Il sogno dello scorpione, il nuovo libro di Salvatore Niffoi
«Whatever it takes», sembra dirlo anche Salvatore Niffoi nel suo nuovo romanzo Il sogno dello scorpione, sullo sfondo la pandemia, una febbre che lui chiama Cajentura.
Scrive in italiano e pensa in sardo: lo scrittore sfonda il muro dei 70 anni ma proprio non riesce a smettere di anticipare tempi. Precede con parole messe in fila gli eventi mentre, semplicemente, accade che lui stenda una bozza di romanzo e che questo, regolarmente, diventi una premonizione virale. È andata così anche per le sue donne di Orolè, per le vedove scalze, per chi vende metafore e ancora per i suoi miracoli a colpi di bastone. Con i suoi lavori si è accaparrato il premio Campiello senza staccare mai i piedi da terra: Orani è la sua isola.
Tradotto in più lingue, l’esponente della Nuova letteratura sarda dichiara: «La scrittura è femmina e, essendo un atto d’amore, ha suoi tempi precisi di seduzione, tra concepimento e gestazione alcuni personaggi chiedono si sparire dalle storie, altri pretendono di entrarci, prima sono bulimici poi anoressici.»

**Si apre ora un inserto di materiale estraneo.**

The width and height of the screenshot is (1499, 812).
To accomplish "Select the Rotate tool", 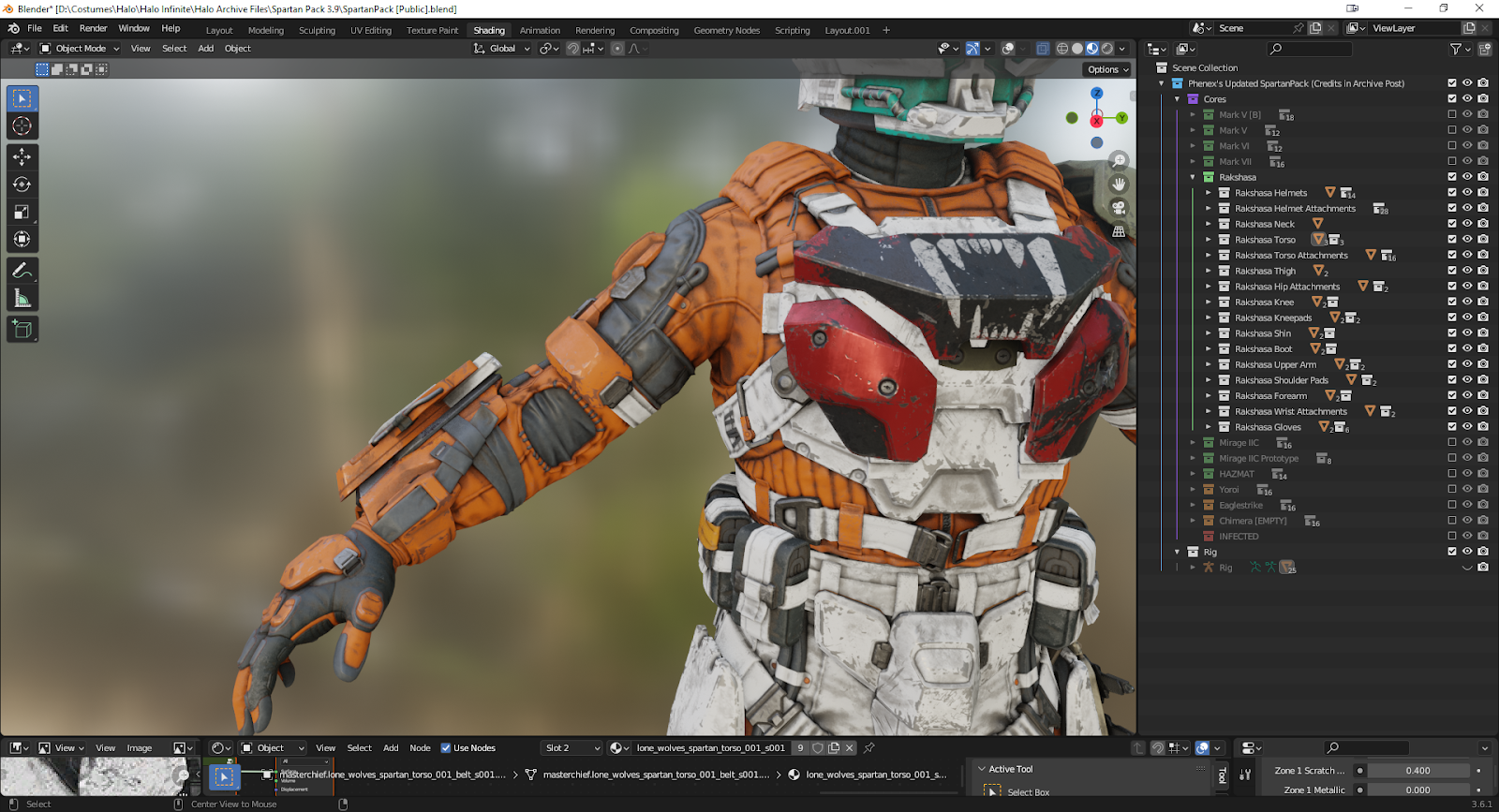I will (x=22, y=185).
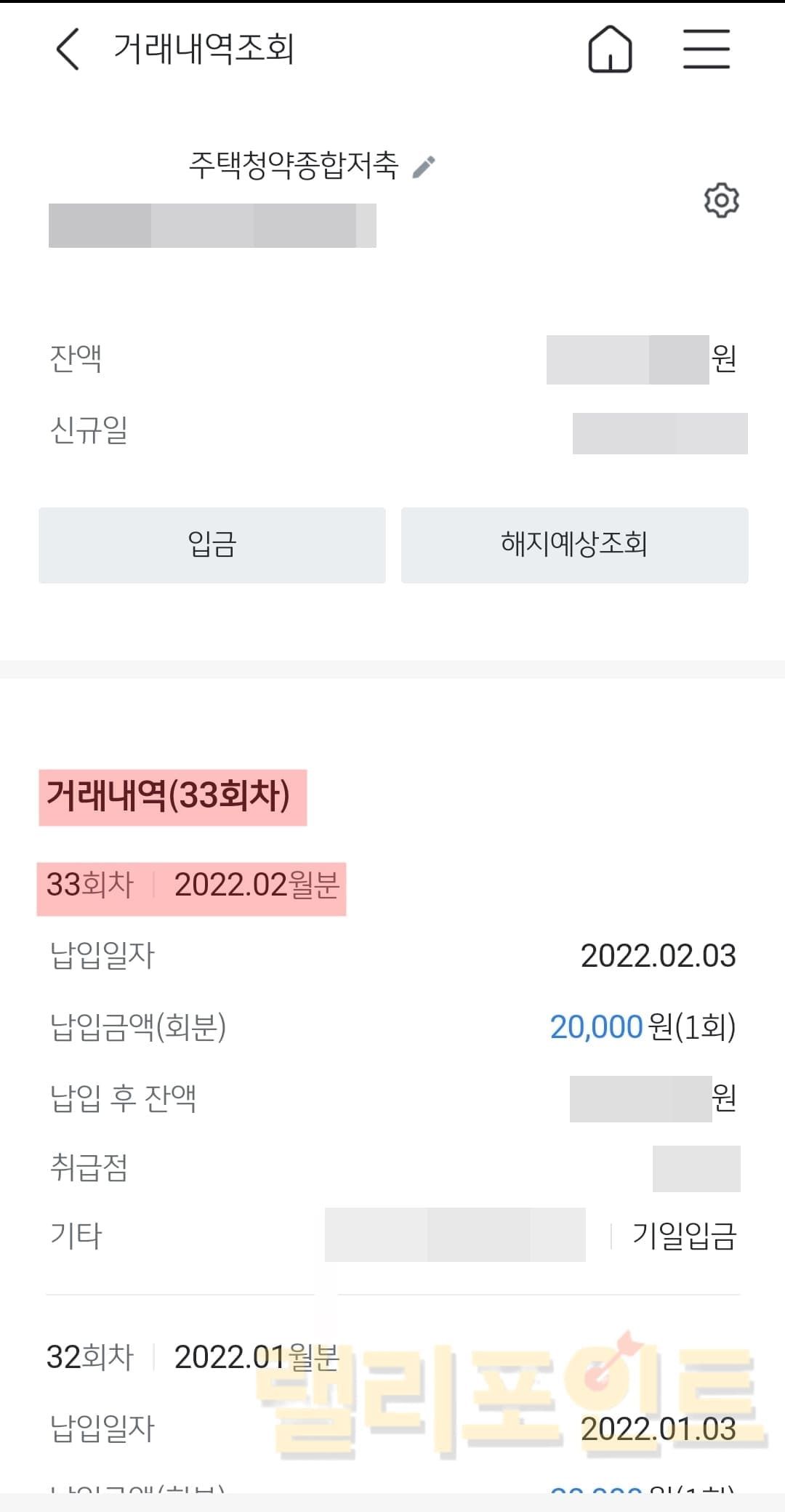Tap the 기일입금 note text
This screenshot has height=1512, width=785.
coord(684,1236)
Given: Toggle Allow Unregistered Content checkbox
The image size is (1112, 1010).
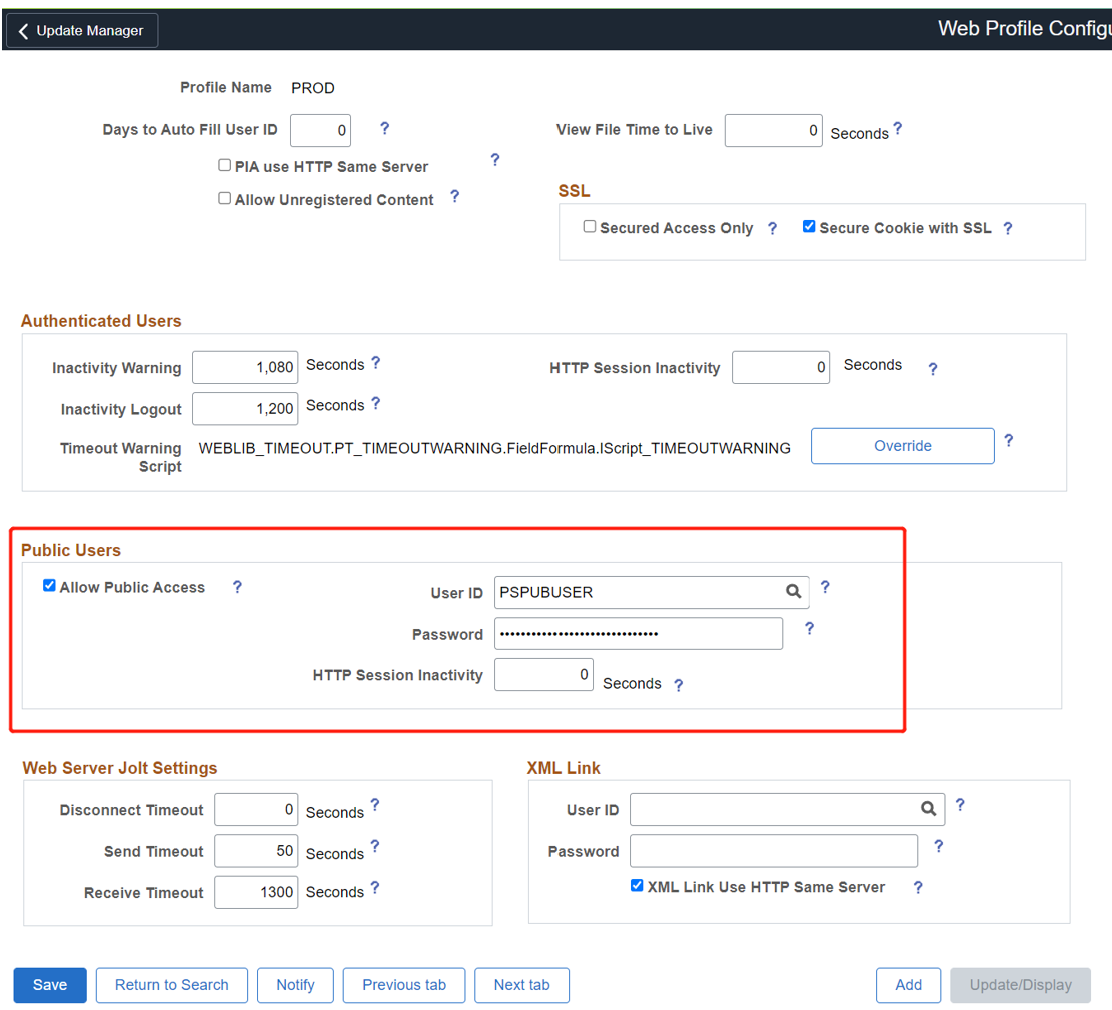Looking at the screenshot, I should coord(224,199).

Il sogno dello scorpione se ne sta fermo per anni, almeno da quando un ennesimo terremoto scuote il Giappone e uno tsunami provoca il disastro di Fukushima; rimane, come tutte le cose scritte, immobile ad aspettare un epilogo. Ed eccolo: arriva insieme al Covid 19, quando forse neanche l’autore sarebbe riuscito a prevedere che la realizzazione di una visione tanto astratta si avverasse, simmetrica e inquietante, nella vita vera di qua e di là dei balconi di casa nostra. Lo scenario desolato che questo virus ha saputo imporre al pianeta era scritto da anni in questo romanzo oggi edito da Il Maestrale.
Un finale che gli rotola in testa a lungo, nascosto sotto macerie di impegni da chiudere, difficile da raggiungere quanto spegnere il mondo e le storie. Complicato dal disperato ottimismo di una scrittura che si rifiuta di deframmentare, insieme a Zygmunt Bauman e agli interpreti Fellé e Taniella, l’idea della morte. E tramite i suoi protagonisti avanza invece un’idea di salvezza: lasciare il mondo non è più grave di restarci senza rispettarlo. E ancora informa che restarvi, rivolti alla sedativa ricerca di banalità, porta a follie collettive.
Con Carlo Salinari, suo ispiratore e professore universitario, continua a vedere la cultura come riscatto e unico ascensore sociale, a credere al fatto che il paradiso sia qui. Non che gli vada molto di parlare, ha appena perso un amico che stima, Piero Mannironi, storica firma del giornalismo. Cerca, con la voce fatta di soli pensieri, di procedere a consegnare la normalità di cui ha fretta l’Universo. Lo fa con un libro.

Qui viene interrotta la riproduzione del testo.